Dear Freshmen…
Dear Freshmen who attend a Christian college,
I am writing this in order to help you prevent the mistakes that I made my first semester of freshman year. My thoughts will be even more applicable if you come from a public school background. Regardless, it is good to be aware of the situation you may find yourself in, because I did.
I became a lukewarm Christian while attending Christian college.
Sounds funny, doesn’t it? You would think that my love and knowledge of God would have greatly increased while attending Cairn, but it did not.
Now, don’t go dropping out or anything for the fear of your spiritual life. Just hang in there.
It is just that, well, Christian college can be tricky. You see, your schedule is full of chapel services and Bible classes. You learn to talk in fluent Christianese. By this I mean:
“I’ll definitely be praying for you.”
“It’s such a blessing.”
“God is good, all the time.”
All of these things are great. What a wonderful feeling, to be surrounded with such spiritual positivity. I am not here to doubt their truth or to even say that we should refrain from these activities and phrases.
What I am saying is, do not let this create a stagnant heart.
I did not see it coming. My relationship with God was always on the incline. In public school, my ears were finely tuned to pick up any reference to God and morality. These phrases would hit me in the throat, compelling me to dive into conversation. These interactions on bus rides or across cafeteria tables forced me to question what I believed, creating stronger arguments. In high school, I needed to put God first, because if I did not no one else would.
Things changed when I came to Cairn.
Prior to my first day of classes, I did not even know what “chapel” was. I marveled over the wonderfully flashy faith that the school was built upon. I was no longer the minority, but held the same faith of all of my peers. What an amazing feeling! We all believed the same things and the feeling of God’s presence was abundant. We even had a Christian MATH class. How could I NOT grow in my relationship with God when He was literally everywhere?
I would never say this is a bad thing. What was bad was my heart’s attitude towards it.
I was content.
All my striving throughout school had seem to meet its end. I was at Christian college, and my life was essentially fulfilled. Christian friends, Christian classes, Christian chapel.
However, my spiritual life was blindsided.
I replaced my personal devotion with cooperate meeting. Without even noticing, I subconsciously switched one for the other. I had no idea that this could happen or that it even would until I found myself emotionally low on energy.
My spiritual gas tank was on E with the blinking yellow light. I was crying over the silliest of things and then it hit me.
The last time I had shared a personal devotion with God was BEFORE the semester had even started. What a horribly humble realization. I could not neglect my personal time with God because of the force-fed Christianity that the school offered. Both are good, but both are needed to be exercised.
We are a spiritually thirsty people and we needed to dive deeper in our relationships with God.
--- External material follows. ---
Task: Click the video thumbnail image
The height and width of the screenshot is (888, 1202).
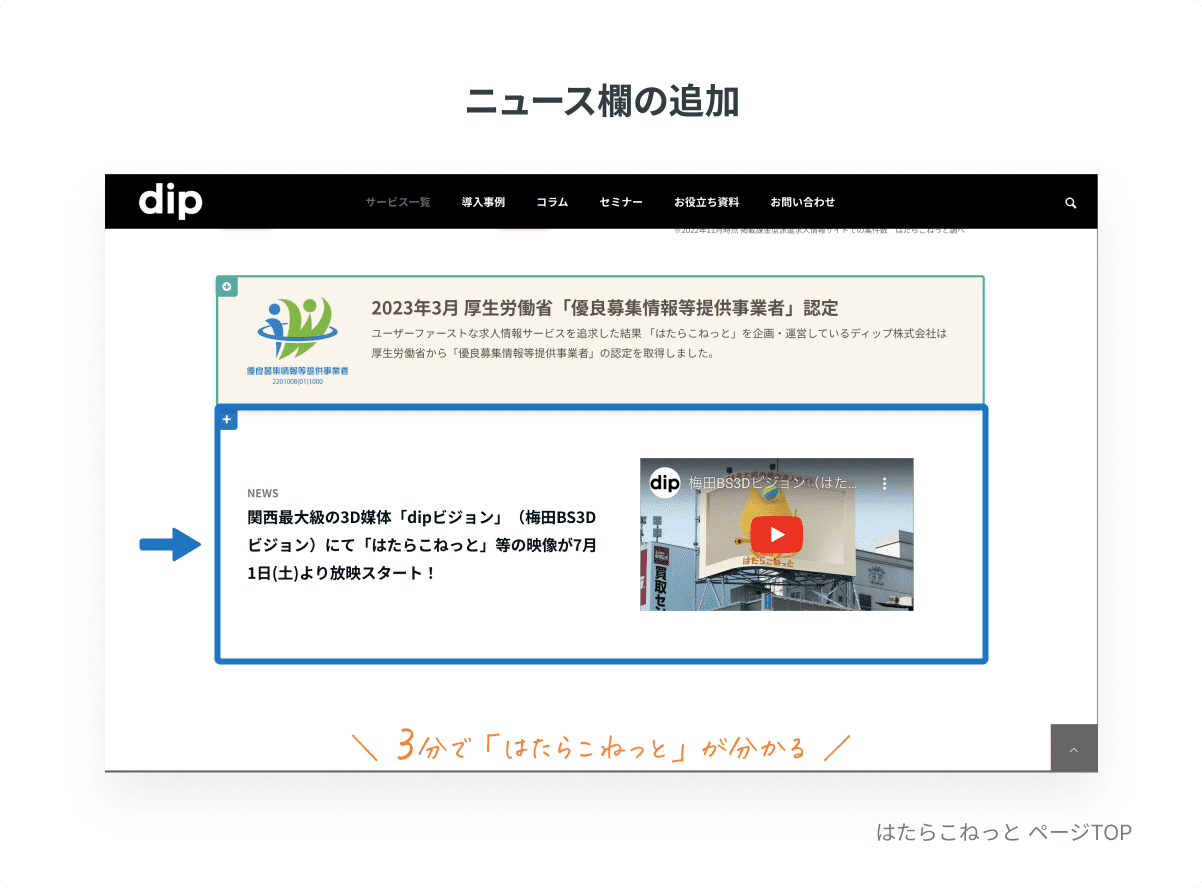Action: tap(777, 534)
Our relationships with God have to be more than the pre-packaged bottles of living water we receive in the Christian education system.
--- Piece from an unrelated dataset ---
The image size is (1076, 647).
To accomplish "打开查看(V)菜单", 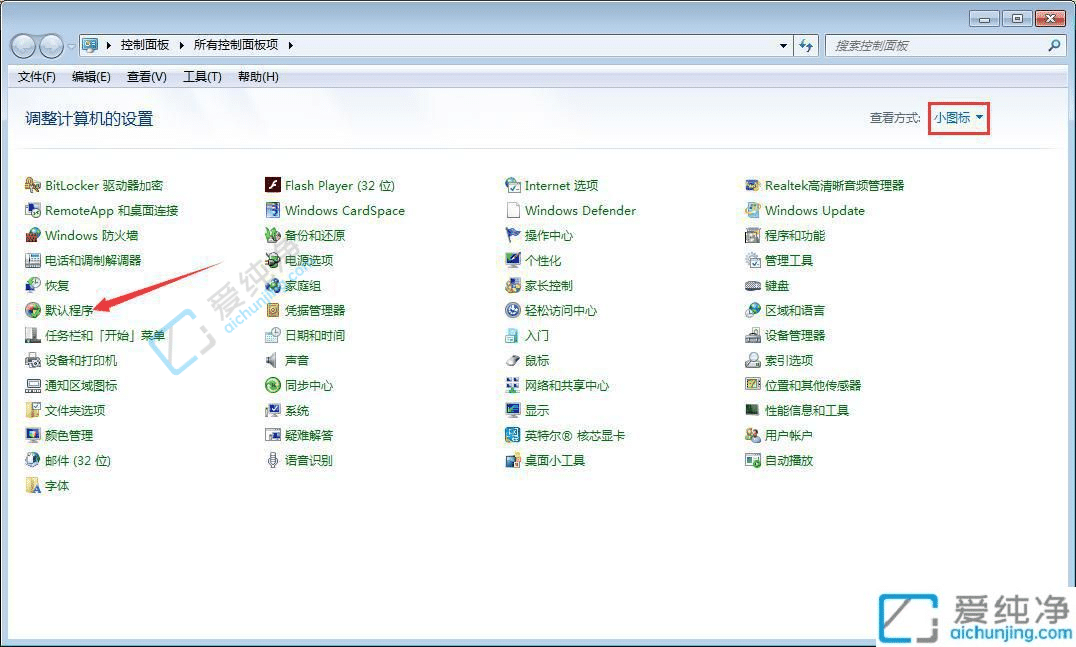I will (x=145, y=77).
I also came to a should-be obvious, and embarrassing to even write, realization my first semester.
Christian boys do not replace Jesus.
Shark week, A.K.A the first week of school, is where all the freshmen are on the prowl looking for a future spouse. The whole game of “What guy looks like he’s most into the worship? The eye closer or the fist pumper?”
Don’t lie, you’ll all do it.
The opposite sex is everywhere. Opposite sex and without a mate. CHRISTIAN, opposite sex and single. You catchin’ my drift? It’s safe to say you have options. So did I.
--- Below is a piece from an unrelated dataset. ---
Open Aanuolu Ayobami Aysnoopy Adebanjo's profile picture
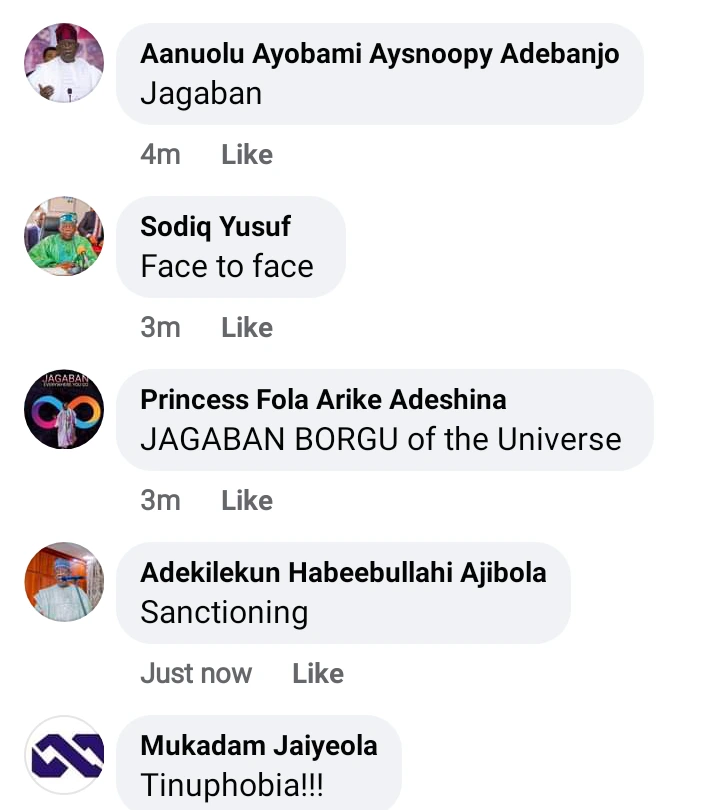 [64, 63]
And once again, I switched God out of His primary place in my heart.
There must have been some type of “spiritual reasoning” going on in my heart. I obviously assumed a good, Christian boy would suffice for my own spiritual life.
What a terrible mistake that was.
Remember how valuable your relationship is with God. Any relationship with any guy (regardless of his appearance or the sports team he is on) is not worth a compromise of the relationship between you and God. Don’t be so quick to just find someone. That person is out there, don’t worry. For now just focus on Jesus.
And for the rest of your life, in everything you do, just focus on Jesus.